*Work task*. In the records below, find the line holding "copyright (438, 2536)" and the line holding "Chocolate tin box (88, 1558)". Set down both, with every line between them, exactly.

*Data for processing*.
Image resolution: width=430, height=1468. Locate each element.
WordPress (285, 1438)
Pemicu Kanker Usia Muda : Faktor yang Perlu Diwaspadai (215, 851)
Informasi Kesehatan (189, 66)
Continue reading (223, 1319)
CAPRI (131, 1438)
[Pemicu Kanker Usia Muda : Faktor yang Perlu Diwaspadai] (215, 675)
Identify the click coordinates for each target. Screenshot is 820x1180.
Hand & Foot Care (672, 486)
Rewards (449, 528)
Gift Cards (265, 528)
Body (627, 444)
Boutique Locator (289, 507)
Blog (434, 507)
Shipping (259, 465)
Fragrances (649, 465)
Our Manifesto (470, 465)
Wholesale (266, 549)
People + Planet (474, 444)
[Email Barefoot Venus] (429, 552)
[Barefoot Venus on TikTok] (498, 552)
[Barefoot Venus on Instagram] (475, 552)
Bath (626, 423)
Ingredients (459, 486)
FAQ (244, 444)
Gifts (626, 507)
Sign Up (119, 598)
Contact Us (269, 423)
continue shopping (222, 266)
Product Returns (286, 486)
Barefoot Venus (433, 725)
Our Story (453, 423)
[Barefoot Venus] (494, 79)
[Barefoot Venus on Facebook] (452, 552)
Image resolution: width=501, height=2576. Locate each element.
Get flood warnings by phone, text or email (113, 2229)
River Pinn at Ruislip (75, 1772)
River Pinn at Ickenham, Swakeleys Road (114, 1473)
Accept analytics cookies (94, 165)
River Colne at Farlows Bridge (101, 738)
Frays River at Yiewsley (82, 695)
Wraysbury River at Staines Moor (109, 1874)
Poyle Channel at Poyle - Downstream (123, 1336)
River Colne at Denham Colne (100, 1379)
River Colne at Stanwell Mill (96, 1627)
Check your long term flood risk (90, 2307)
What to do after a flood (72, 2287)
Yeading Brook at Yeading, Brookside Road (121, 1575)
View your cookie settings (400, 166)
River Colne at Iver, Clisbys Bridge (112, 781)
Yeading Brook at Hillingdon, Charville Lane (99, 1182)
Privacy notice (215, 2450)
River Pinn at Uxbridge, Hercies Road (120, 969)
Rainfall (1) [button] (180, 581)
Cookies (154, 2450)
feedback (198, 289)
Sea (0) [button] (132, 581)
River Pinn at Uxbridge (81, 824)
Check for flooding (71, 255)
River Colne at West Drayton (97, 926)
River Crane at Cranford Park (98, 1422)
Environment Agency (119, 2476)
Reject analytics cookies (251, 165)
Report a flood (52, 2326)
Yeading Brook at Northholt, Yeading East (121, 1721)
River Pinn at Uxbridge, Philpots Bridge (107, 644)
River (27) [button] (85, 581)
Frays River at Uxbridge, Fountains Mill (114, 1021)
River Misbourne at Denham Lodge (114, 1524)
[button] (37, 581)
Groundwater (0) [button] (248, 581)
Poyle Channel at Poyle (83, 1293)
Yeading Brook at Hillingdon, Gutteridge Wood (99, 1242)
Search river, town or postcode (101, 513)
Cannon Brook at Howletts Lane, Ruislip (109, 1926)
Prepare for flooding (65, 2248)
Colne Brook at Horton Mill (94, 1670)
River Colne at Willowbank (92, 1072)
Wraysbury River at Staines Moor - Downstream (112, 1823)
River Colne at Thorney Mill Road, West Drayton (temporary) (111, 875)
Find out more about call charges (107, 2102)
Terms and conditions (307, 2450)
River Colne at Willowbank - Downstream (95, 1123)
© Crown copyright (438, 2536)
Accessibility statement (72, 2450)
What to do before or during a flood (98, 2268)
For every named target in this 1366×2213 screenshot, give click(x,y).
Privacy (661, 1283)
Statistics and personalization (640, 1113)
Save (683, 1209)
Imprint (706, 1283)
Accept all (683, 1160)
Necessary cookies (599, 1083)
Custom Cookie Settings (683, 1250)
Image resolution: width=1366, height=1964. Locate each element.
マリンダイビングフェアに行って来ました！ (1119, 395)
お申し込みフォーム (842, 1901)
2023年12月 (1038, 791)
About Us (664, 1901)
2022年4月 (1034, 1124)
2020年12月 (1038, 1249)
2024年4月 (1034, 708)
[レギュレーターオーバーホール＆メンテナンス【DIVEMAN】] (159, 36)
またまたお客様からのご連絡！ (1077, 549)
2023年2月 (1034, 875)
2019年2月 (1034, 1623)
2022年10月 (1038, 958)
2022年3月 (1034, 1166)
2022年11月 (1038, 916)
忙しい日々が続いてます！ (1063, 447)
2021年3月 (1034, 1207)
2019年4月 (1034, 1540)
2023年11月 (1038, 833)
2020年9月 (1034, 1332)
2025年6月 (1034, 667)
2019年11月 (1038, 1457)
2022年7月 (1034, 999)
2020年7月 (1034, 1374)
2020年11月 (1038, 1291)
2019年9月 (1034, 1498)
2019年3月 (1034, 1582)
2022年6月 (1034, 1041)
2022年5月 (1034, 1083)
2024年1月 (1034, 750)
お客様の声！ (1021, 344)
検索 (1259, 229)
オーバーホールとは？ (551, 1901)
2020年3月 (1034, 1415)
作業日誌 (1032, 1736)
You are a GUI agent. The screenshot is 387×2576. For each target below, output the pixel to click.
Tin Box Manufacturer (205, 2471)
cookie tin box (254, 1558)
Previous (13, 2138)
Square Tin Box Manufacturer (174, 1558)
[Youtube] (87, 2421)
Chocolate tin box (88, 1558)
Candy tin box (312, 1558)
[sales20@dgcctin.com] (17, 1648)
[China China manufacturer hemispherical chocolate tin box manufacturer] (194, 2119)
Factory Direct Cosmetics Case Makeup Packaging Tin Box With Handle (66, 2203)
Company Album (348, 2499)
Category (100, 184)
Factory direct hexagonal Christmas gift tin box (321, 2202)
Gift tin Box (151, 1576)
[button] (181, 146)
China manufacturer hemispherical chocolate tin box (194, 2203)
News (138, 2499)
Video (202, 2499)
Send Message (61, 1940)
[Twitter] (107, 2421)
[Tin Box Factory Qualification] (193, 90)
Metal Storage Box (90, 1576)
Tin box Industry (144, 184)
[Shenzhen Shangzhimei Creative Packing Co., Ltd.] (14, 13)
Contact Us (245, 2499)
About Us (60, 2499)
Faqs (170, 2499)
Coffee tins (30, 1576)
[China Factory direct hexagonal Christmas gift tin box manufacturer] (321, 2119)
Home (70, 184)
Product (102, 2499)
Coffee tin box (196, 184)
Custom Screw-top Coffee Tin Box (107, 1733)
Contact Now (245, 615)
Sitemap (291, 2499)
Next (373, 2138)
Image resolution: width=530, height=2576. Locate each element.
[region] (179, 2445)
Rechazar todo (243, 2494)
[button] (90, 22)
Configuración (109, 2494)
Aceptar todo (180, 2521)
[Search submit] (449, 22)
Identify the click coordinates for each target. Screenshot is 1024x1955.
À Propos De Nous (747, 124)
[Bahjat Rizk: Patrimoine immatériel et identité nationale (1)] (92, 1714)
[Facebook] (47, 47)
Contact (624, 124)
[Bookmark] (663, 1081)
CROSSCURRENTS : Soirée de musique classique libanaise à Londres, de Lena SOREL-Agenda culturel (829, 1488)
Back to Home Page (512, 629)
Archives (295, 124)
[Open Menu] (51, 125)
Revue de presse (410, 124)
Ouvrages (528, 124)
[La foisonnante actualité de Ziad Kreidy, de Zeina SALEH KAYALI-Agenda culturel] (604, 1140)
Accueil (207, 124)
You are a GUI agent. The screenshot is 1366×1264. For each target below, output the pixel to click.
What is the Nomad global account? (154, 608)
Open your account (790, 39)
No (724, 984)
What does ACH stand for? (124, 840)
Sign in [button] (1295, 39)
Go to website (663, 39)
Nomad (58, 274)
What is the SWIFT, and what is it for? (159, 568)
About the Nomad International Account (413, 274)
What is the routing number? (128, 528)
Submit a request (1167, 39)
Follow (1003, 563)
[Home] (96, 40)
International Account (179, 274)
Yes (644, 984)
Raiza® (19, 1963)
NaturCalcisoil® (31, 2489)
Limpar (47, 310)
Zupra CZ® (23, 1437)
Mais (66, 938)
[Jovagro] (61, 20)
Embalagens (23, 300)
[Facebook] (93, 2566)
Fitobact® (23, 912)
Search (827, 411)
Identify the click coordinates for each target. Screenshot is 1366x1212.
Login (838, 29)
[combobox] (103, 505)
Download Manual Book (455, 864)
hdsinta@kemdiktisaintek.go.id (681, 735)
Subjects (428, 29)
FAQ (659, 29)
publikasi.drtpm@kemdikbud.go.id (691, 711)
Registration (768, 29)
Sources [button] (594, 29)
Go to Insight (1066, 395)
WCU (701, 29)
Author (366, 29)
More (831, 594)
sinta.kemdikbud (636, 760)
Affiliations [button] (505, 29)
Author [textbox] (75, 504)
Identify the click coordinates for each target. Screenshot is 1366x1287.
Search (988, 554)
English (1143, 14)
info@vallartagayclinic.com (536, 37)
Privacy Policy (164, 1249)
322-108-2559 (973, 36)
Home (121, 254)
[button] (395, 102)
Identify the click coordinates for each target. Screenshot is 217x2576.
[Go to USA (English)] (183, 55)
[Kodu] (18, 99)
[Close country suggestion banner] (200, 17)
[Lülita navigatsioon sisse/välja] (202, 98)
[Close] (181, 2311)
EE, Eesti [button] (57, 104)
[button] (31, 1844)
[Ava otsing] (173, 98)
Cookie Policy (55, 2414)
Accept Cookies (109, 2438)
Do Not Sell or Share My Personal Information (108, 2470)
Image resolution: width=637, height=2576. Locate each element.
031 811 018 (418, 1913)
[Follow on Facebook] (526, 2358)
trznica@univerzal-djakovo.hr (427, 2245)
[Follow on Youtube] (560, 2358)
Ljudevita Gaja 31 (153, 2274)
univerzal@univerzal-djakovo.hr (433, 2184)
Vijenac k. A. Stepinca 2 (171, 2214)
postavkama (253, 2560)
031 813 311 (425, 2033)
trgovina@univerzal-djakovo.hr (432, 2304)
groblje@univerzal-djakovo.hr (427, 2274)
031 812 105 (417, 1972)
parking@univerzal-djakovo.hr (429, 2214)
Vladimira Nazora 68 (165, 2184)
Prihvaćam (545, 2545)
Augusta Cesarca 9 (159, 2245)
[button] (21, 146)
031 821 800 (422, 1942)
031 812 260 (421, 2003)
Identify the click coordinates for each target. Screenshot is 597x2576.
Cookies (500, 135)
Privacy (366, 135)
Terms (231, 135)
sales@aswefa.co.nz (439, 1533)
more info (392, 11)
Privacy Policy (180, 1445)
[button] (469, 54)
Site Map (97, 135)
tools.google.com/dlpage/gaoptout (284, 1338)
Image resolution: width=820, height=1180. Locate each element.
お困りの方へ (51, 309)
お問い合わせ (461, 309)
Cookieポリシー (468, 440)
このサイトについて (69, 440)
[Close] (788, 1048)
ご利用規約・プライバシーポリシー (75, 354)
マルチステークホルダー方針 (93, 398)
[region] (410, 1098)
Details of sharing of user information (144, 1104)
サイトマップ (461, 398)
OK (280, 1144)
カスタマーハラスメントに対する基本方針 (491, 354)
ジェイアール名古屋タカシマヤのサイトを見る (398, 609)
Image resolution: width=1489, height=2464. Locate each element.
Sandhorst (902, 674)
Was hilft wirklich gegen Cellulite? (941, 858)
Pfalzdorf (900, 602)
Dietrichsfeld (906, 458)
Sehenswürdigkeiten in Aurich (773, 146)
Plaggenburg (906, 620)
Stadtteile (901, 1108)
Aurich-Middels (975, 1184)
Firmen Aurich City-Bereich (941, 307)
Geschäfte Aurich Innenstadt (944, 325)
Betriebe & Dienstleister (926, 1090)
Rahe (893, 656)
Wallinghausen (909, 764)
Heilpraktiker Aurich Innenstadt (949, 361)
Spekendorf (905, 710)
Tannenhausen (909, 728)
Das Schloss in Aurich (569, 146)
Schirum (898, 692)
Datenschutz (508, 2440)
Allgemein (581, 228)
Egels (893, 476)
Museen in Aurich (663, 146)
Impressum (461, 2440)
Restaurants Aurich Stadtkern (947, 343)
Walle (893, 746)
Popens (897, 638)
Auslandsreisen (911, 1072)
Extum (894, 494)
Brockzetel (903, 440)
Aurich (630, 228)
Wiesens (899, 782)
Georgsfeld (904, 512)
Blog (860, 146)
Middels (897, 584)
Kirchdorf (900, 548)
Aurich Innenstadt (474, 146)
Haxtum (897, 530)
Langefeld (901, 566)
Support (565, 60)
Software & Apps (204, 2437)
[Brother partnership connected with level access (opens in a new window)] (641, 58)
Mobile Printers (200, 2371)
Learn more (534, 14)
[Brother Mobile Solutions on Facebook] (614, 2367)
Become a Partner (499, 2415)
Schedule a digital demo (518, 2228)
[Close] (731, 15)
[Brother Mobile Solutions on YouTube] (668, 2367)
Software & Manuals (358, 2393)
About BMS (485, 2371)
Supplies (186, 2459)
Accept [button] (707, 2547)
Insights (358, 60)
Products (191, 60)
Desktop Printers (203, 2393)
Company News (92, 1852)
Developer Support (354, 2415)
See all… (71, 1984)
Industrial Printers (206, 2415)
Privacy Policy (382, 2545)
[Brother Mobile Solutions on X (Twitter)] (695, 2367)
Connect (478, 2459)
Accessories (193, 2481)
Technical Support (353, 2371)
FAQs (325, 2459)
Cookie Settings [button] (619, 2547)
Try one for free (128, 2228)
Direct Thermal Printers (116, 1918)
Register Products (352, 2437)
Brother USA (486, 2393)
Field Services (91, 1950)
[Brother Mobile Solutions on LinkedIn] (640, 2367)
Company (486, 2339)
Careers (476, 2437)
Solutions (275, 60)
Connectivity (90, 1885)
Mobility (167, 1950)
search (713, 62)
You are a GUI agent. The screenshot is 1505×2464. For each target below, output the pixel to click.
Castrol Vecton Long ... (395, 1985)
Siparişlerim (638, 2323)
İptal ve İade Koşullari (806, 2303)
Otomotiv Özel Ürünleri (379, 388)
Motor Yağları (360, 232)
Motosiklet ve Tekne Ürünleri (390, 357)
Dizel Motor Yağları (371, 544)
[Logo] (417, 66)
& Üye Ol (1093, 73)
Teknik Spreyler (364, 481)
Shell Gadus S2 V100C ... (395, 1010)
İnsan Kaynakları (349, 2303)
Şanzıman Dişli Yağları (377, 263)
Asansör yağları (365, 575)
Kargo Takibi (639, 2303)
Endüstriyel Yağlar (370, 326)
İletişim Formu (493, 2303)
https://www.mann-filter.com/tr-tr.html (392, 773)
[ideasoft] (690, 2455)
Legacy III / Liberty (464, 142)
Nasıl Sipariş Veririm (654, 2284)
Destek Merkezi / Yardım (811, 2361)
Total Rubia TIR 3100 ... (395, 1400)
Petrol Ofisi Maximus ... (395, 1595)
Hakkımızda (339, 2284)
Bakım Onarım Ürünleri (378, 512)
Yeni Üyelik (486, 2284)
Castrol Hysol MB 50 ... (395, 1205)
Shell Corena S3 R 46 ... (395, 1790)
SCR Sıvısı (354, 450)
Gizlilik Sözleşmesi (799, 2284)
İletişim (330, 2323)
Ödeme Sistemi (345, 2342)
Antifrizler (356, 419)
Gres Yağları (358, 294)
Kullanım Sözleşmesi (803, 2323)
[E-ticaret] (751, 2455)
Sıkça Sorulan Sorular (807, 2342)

*Written solution*.
© Crown copyright (438, 2536)
Accessibility statement (72, 2450)
What to do before or during a flood (98, 2268)
For every named target in this 1366×2213 screenshot, give click(x,y).
Privacy (661, 1283)
Statistics and personalization (640, 1113)
Save (683, 1209)
Imprint (706, 1283)
Accept all (683, 1160)
Necessary cookies (599, 1083)
Custom Cookie Settings (683, 1250)
Image resolution: width=1366, height=1964. Locate each element.
マリンダイビングフェアに行って来ました！ (1119, 395)
お申し込みフォーム (842, 1901)
2023年12月 (1038, 791)
About Us (664, 1901)
2022年4月 (1034, 1124)
2020年12月 (1038, 1249)
2024年4月 (1034, 708)
[レギュレーターオーバーホール＆メンテナンス【DIVEMAN】] (159, 36)
またまたお客様からのご連絡！ (1077, 549)
2023年2月 (1034, 875)
2019年2月 (1034, 1623)
2022年10月 (1038, 958)
2022年3月 (1034, 1166)
2022年11月 (1038, 916)
忙しい日々が続いてます！ (1063, 447)
2021年3月 (1034, 1207)
2019年4月 (1034, 1540)
2023年11月 (1038, 833)
2020年9月 (1034, 1332)
2025年6月 (1034, 667)
2019年11月 (1038, 1457)
2022年7月 (1034, 999)
2020年7月 (1034, 1374)
2020年11月 (1038, 1291)
2019年9月 (1034, 1498)
2019年3月 (1034, 1582)
2022年6月 (1034, 1041)
2022年5月 (1034, 1083)
2024年1月 (1034, 750)
お客様の声！ (1021, 344)
検索 (1259, 229)
オーバーホールとは？ (551, 1901)
2020年3月 (1034, 1415)
作業日誌 (1032, 1736)
You are a GUI agent. The screenshot is 387×2576. For each target below, output the pixel to click.
Tin Box Manufacturer (205, 2471)
cookie tin box (254, 1558)
Previous (13, 2138)
Square Tin Box Manufacturer (174, 1558)
[Youtube] (87, 2421)
Chocolate tin box (88, 1558)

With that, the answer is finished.